Recent work shows these biases can lead to higher exclusion rates for females when strictly following certain diagnostic measures (D’Mello et al., 2022).
Social expectations and referral patterns
Cultural expectations about girls being sociable, compliant, or quietly “shy” can lead adults (parents, teachers, pediatricians) to interpret autistic traits as temperament rather than neurodevelopmental differences.
Girls may be labeled as anxious, withdrawn, or “daydreamy” instead of being referred for an autism evaluation, which contributes to later or missed diagnoses (Bargiela et al., 2016).
Here’s Why Late Diagnosis Matters…
A later diagnosis is not just a timing issue; it has real consequences.
Many women who receive a diagnosis in adolescence or adulthood report years of misunderstanding, misdiagnosis (e.g., anxiety, depression, eating disorders), and lack of supports that would have helped earlier. Masking itself is tid to increased mental health difficulties, burnout, and decreased quality of life.
Recognizing autism earlier can open doors to appropriate accommodations, self-understanding, and targeted interventions (Bargiela et al., 2016, Milner et al., 2023).
What Can We Do Differently?

Use a gender-aware lens in screening. Ask about camouflaging behaviors, social exhaustion, and the fit between outward social performance and internal experience. Standard checklists are helpful, but supplement them with targeted questions about masking, social learning, and interests that may be expressed in socially typical ways (Lai et al., 2017, Cook et al., 2021).
Collect rich developmental history and informant reports. Teachers, parents, partners, and the individual themselves may each see different pieces of the picture. Ask about early play, peer relationships across contexts, and how strategies to “fit in” have evolved (Bagiela et al., 2016).

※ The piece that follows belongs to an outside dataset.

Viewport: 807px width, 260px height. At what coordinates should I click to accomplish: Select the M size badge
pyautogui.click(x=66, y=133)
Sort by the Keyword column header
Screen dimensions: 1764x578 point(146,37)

Be cautious with over-reliance on single measures. Observation tools like ADOS-2 are valuable, but when used alone can under-identify females who mask. Combine standardized instruments with interviews, questionnaires (including ones that specifically probe camouflaging), and clinical judgment (Cook et al., 2021, D’Mello et al., 2022).
Screen for co-occurring mental health conditions and masking-related distress. Anxiety, depression, eating disorders, and exhaustion are common and may either hide or be the consequence of undiagnosed autism. Addressing mental health and autistic traits together leads to better outcomes (Bargiela et al., 20216, Milner et al, 2023).

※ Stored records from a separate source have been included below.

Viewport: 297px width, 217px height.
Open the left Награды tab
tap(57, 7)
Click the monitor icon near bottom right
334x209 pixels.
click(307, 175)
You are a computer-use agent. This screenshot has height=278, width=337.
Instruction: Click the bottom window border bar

Offer neurodiversity-affirming feedback and supports. For many girls and women, a diagnosis brings relief and clarity. Provide psychoeducation, peer supports, workplace/academic accommodations, and strategies for paced social engagement rather than solely teaching more masking. Encourage coping strategies that respect identity and reduce burnout (Cook et al., 2021, Hull et al., 2020).
What Can We Do Differently?
- Intense interests that are socially acceptable in content (e.g., animals, literature) but pursued with unusual depth.

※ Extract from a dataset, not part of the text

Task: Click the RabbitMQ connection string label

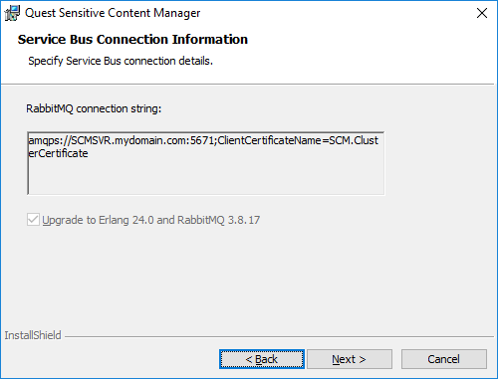Action: click(94, 108)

- Social learning that looks “performed” (rehearsed greetings, copying peers) and leads to exhaustion afterward.
- Sensory sensitivities (noise, touch, light) that affect school or home functioning.
- Difficulty with flexible thinking, transitions, or unstructured social situations despite otherwise good language skills.
- Co-occurring anxiety, depression, or disordered eating, especially when these problems seem long-standing and treatment resistant.
If these signs are present and traditional screenings were negative, consider a referral for a more comprehensive assessment that explores camouflaging and female presentations.
In Summary
Girls and women with autism are often diagnosed later due to camouflaging behaviors, different trait presentations, and diagnostic tools designed primarily for males. Recognizing these gender differences and using comprehensive, gender-aware assessments can lead to earlier identification, appropriate support, and better mental health outcomes.
Whether you’re questioning if autism fits your experience or seeking answers for someone you care about, understanding these differences is the first step toward proper support and self-understanding.